DATA EXCERPTS START

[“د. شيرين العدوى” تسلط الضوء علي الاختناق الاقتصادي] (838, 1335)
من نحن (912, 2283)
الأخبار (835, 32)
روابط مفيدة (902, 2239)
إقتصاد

DATA EXCERPTS END

The expected response is the full set of records, reproduced exactly.

[“د. شيرين العدوى” تسلط الضوء علي الاختناق الاقتصادي] (838, 1335)
من نحن (912, 2283)
الأخبار (835, 32)
روابط مفيدة (902, 2239)
إقتصاد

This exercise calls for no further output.